The expected format of the input data for this project is in the form of nested dictionaries with a particular structure. These dictionaries are produced by the process `build_fmda_dicts` within the `wrfxpy` branch `develop-72-jh`. These files are staged remotely as `pickle` files on the OpenWFM Demo site. The data consist of ground-based observations from RAWS stations and atmospheric data from the HRRR weather model interpolated to the location of the RAWS site. These data were collected by specifying a time period and a spatial bounding box, and all RAWS with FMC sensors were collected within those bounds and time frame.

<mark>NOTE: as of 2024-10-22 the wrfxpy code is still needs to be merged with the latest changed from Angel. The code that makes fmda dictionaries shouldn't depend much on other changes within wrfxpy</mark>

The first step is just to retrieve the files. The method is called `retrieve_url`, and lives in a python module `utils`. The `utils` functions are meant to apply to a general context, not anything specific to this project. It uses a method that calls `wget` as a subprocesses and saves to a target directory if the file doesn't already exist. You can force it to download with a function argument. The function documentation is printed below, then it is called using f-strings to make the code more concise.

In [None]:
print_markdown_docstring(retrieve_url)

In [None]:
filename = "fmda_rocky_202403-05_f05.pkl"
retrieve_url(
    url = f"https://demo.openwfm.org/web/data/fmda/dicts/{filename}", 
    dest_path = f"data/{filename}")

### Exploring the Nested Dictionary Structure 

The data dictionaries have the following structure:

* Top level keys are RAWS station IDs and some additional string related to the time period.
* For each of the RAWS sites, there are 3 subdictionaries consisting of different types of data that pertain to that location.
    - A `loc` subdirectory that consists of static information about the physical location of the RAWS site. This includes station ID name, longitude, latitude, elevation, and two grid coordinates named "pixel_x" and "pixel_y" <mark>This will be renamed to "grid_coordinate" in the future</mark>. These correspond to the transformation of the lon/lat coordinates from the RAWS site onto the regular HRRR grid.
    - A `RAWS` subdirectory that includes at least FMC observations and the associated times returned by Synoptic.
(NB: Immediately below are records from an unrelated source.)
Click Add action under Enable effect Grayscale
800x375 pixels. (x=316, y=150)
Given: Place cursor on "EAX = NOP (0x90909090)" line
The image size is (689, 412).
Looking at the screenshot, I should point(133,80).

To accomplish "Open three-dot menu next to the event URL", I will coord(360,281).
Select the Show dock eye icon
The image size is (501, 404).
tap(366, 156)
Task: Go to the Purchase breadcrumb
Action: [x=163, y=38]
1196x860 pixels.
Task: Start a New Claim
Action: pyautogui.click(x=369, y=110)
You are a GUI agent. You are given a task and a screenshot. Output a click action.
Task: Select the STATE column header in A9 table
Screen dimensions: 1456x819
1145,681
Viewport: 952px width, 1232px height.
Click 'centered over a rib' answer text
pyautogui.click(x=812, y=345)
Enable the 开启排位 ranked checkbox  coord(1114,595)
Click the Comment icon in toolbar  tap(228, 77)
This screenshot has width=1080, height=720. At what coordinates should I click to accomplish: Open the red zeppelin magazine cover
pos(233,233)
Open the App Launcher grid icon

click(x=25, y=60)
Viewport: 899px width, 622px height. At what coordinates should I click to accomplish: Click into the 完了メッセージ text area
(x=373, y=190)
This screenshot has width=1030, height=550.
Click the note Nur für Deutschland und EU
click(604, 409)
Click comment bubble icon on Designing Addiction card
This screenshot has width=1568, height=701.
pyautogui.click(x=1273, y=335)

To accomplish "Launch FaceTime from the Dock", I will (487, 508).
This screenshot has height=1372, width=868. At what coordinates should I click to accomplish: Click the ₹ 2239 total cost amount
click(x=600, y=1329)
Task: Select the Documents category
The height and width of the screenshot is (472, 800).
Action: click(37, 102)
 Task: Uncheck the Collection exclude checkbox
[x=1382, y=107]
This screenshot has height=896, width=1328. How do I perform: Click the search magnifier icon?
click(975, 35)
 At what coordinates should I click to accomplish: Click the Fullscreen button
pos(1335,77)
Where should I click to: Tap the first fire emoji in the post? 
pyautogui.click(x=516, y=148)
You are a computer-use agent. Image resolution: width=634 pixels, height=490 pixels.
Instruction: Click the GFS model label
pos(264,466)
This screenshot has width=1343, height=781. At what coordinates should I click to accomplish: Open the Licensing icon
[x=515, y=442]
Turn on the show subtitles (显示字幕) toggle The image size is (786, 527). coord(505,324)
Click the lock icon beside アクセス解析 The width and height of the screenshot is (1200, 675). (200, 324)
These times may not line up perfectly with the requested regular hours. In addition to the FMC data, any available ground-based sensor data for variables relevant to FMC were collected. These data are intended to be used as validation for the accuracy of the interpolated HRRR data.
    - A `HRRR` subdirectory that includes atmospheric variables relevant to FMC. The formatted table below shows the variables used by this project, where band numbers come from [NOAA documentation](https://www.nco.ncep.noaa.gov/pmb/products/hrrr/hrrr.t00z.wrfprsf00.grib2.shtml). <mark>More variables will be collected in the future</mark>. The HRRR subdirectory is organized into forecast hours. Each forecast hour subdirectory should have all the same information, just at different times from the HRRR forecast. 

In [None]:
dat = read_pkl(f"data/{filename}")

# Print top level keys, each corresponds to a RAWS site
dat.keys()

In [None]:
# Check structure within 
dat['CPTC2_202403'].keys()

In [None]:
print_dict_summary(dat['CPTC2_202403'])

In [None]:
# Print dataframe used to organize HRRR band retrievals
band_df_hrrr = pd.DataFrame({
    'Band': [616, 620, 624, 628, 629, 661, 561, 612, 643],
    'hrrr_name': ['TMP', 'RH', "WIND", 'PRATE', 'APCP',
                  'DSWRF', 'SOILW', 'CNWAT', 'GFLUX'],
    'dict_name': ["temp", "rh", "wind", "rain", "precip_accum",
                 "solar", "soilm", "canopyw", "groundflux"],
    'descr': ['2m Temperature [K]', 
              '2m Relative Humidity [%]', 
              '10m Wind Speed [m/s]'
              'surface Precip. Rate [kg/m^2/s]',
              'surface Total Precipitation [kg/m^2]',
              'surface Downward Short-Wave Radiation Flux [W/m^2]',
              'surface Total Precipitation [kg/m^2]',
              '0.0m below ground Volumetric Soil Moisture Content [Fraction]',
              'Plant Canopy Surface Water [kg/m^2]',
              'surface Ground Heat Flux [W/m^2]']
})

band_df_hrrr

## Data Processing - Reading and Cleaning Data

The `build_train_dict` function reads the previously described dictionary and processes it in a few ways. The function lives in the `data_funcs` python module, which is intended to include code that is specific to the particular formatting decisions of this project. The `build_train_dict` function can receive some important parameters that control how it processes the data:

* `params_data`: this is a configuration file. An example is saved internally in this project as `params_data.yaml`. This file includes hyperparameters related to data filtering. These hyperparameters control how suspect data is flagged and filtered.
* `atm_source`: this specifies the subdictionary source for the atmospheric data. Currently this is one of "HRRR" or "RAWS".
* `forecast_hour`: this specifies which HRRR forecast hour should be used. At the 0th hour, the HRRR weather model is very smooth and there is no accumulated precipitation yet. Within `wrfxpy`, the 3rd forecast hour is used.
* `spatial`: controls whether or not the separate locations are combined into a single dictionary or not. The reason not to do it is if you want to analyze timeseries at single locations more easily, perhaps to run the ODE+KF physical model of FMC.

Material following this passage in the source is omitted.